Top of The data

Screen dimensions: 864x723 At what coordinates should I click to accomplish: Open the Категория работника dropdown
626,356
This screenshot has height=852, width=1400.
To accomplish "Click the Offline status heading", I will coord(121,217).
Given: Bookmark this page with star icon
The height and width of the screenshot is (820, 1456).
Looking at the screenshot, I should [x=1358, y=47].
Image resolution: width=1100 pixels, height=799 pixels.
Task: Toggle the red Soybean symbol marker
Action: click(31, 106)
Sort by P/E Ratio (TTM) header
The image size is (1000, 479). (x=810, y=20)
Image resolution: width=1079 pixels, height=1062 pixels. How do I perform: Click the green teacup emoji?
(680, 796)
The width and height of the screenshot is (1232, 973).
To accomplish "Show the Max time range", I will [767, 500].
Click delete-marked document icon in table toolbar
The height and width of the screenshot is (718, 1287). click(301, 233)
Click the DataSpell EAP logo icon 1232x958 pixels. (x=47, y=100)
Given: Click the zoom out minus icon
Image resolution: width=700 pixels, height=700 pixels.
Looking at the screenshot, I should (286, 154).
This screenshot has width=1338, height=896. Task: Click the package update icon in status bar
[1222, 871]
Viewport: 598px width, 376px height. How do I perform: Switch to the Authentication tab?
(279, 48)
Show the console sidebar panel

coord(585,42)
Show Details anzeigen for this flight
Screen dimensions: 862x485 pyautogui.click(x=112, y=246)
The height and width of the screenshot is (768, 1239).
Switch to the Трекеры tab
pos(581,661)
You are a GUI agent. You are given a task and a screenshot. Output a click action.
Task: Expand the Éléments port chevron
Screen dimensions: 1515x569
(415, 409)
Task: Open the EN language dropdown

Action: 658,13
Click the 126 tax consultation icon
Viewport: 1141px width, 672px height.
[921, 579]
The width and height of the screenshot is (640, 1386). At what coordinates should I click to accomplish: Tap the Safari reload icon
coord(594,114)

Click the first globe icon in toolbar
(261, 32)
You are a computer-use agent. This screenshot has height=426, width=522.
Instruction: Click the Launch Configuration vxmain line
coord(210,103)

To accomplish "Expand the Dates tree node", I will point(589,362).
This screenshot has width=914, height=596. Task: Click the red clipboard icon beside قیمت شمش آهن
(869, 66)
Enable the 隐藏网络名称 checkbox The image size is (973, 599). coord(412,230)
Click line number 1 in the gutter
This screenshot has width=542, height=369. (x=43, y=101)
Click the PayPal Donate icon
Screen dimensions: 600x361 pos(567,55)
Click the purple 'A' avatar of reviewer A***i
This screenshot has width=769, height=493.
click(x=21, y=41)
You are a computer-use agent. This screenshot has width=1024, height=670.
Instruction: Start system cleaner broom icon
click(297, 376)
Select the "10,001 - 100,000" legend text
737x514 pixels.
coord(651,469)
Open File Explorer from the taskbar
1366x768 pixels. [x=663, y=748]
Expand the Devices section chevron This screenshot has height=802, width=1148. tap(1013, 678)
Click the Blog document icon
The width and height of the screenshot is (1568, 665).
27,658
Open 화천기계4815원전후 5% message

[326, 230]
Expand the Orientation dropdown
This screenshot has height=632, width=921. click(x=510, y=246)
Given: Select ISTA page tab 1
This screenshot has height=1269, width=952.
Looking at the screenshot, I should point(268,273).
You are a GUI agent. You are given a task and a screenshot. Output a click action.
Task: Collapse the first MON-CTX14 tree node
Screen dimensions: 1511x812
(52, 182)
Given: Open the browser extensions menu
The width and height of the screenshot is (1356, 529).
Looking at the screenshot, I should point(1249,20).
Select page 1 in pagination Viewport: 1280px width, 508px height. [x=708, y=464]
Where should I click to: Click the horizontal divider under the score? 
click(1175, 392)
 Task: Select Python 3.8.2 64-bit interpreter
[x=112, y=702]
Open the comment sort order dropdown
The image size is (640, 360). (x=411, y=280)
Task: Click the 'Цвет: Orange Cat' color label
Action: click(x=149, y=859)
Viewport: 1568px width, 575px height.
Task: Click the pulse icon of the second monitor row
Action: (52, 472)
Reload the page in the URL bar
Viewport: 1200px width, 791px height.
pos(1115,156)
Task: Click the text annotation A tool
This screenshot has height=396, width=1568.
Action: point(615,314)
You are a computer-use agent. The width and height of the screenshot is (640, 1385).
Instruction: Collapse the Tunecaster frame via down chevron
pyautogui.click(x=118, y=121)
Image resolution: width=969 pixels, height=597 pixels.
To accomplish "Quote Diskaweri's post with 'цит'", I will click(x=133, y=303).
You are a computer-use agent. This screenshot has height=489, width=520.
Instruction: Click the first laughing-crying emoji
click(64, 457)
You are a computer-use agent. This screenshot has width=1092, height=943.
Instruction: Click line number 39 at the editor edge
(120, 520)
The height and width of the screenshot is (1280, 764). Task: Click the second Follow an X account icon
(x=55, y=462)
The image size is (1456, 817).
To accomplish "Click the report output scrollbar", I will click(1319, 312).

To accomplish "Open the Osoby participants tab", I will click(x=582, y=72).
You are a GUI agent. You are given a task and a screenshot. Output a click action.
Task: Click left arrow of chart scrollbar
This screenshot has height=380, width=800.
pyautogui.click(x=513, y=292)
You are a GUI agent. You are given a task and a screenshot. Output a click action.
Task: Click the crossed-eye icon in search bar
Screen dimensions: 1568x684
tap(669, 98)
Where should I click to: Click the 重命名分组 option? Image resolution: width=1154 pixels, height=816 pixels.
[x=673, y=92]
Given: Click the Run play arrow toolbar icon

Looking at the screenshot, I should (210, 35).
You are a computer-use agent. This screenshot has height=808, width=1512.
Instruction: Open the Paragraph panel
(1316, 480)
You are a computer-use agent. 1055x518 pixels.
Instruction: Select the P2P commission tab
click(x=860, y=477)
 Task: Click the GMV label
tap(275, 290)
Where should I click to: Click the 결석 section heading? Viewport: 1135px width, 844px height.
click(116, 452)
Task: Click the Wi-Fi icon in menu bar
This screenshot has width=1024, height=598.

Bottom of The data

Brief:
Only the number is wanted: how many lines of the data contain the word "node"?

Solved exercise:
2